The integral rule for multiplicative inverse of difference of squares is used as a formula in integral calculus. It can be derived in mathematically by the indefinite integration.
$\displaystyle \int{\dfrac{1}{x^2-a^2}\,}dx$
As per the difference of squares formula, the difference of squares of two terms can be factored mathematically.
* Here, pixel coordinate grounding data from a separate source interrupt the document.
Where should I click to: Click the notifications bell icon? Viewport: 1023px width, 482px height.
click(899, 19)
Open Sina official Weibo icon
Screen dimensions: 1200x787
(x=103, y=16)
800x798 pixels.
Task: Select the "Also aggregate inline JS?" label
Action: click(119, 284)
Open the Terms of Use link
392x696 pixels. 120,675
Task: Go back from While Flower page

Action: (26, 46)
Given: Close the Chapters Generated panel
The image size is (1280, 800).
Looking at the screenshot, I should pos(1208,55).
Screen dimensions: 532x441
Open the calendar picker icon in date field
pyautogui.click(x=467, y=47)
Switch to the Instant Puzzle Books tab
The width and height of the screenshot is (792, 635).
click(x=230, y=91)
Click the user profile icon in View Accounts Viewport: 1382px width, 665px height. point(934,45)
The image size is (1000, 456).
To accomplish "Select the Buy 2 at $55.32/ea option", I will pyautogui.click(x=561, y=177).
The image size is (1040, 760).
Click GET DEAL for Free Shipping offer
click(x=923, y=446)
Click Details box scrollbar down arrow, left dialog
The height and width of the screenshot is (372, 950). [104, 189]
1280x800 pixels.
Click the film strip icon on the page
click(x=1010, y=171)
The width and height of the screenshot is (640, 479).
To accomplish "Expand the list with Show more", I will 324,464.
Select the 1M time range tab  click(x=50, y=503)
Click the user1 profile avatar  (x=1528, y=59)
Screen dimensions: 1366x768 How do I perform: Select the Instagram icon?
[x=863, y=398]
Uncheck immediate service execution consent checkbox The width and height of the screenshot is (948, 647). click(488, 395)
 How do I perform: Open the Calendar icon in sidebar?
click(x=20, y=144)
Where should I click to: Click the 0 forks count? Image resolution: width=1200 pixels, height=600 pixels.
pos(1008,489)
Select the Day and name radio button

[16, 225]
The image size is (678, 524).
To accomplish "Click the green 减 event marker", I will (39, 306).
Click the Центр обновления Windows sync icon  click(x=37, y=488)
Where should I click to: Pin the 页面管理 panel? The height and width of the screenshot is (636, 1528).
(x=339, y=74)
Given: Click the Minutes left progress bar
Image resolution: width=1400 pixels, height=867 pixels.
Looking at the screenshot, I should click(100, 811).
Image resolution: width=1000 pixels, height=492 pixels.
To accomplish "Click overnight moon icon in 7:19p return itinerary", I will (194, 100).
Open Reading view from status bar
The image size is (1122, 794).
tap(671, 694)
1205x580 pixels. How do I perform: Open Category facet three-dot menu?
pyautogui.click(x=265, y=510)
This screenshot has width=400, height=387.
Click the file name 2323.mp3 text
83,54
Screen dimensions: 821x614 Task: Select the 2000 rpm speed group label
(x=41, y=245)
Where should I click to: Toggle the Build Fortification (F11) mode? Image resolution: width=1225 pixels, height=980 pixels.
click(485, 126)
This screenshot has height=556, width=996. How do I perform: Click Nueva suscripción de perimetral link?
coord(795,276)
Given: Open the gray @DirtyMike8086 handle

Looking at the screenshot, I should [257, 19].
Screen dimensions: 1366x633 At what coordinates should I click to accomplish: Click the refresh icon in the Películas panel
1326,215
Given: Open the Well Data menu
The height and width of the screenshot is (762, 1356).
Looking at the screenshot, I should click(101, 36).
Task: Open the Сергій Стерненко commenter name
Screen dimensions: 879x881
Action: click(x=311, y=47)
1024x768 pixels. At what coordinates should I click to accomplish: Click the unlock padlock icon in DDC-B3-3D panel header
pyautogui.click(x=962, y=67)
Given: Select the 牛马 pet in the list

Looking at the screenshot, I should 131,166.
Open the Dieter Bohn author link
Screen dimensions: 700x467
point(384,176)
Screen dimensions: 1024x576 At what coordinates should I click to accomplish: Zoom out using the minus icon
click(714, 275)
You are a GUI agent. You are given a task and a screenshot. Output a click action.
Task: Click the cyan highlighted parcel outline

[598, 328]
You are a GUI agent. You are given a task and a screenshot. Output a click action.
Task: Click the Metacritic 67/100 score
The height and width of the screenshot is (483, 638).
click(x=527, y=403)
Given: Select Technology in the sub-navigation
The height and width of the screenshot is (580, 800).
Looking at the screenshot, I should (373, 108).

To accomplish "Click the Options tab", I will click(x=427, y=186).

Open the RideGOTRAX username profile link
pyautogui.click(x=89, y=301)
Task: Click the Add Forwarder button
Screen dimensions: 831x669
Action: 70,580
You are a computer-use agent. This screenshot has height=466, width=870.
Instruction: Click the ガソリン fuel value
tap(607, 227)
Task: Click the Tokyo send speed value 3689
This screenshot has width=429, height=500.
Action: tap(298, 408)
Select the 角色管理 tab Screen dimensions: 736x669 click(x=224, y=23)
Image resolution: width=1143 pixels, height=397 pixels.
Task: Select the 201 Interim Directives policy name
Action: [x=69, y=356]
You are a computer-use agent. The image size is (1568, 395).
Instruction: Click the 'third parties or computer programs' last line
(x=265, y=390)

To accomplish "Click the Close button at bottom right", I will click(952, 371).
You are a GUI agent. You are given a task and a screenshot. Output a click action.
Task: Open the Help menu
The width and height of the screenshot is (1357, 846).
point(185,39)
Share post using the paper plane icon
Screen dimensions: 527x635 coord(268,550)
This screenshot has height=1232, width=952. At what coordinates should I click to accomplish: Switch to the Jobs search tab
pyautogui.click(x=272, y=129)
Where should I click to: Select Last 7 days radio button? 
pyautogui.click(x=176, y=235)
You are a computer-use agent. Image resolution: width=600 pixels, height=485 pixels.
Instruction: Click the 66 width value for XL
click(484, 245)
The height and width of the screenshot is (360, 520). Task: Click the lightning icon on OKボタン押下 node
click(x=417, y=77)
$\implies$ $\displaystyle \int{\dfrac{1}{x^2-a^2}\,}dx$ $\,=\,$ $\displaystyle \int{\dfrac{1}{(x+a)(x-a)}\,}dx$
The function in rational form represents a rational expression that consists of non-repeated linear factors in the denominator. It can be decomposed as the sum of two partial fractions.
$\implies$ $\displaystyle \int{\dfrac{1}{(x+a)(x-a)}\,}dx$ $\,=\,$ $\displaystyle \int{\Bigg(\dfrac{A}{x+a}+\dfrac{B}{x-a}\Bigg)\,}dx$
Substitute $x = -a$, then $A$ $\,=\,$ $\dfrac{1}{-a-a}$ $\,=\,$ $\dfrac{1}{-2a}$ $\,=\,$ $-\dfrac{1}{2a}$
Substitute $x = a$, then $B$ $\,=\,$ $\dfrac{1}{a+a}$ $\,=\,$ $\dfrac{1}{2a}$
Now, replace the values of constants $A$ and $B$ in the expression, which consists of partial fractions.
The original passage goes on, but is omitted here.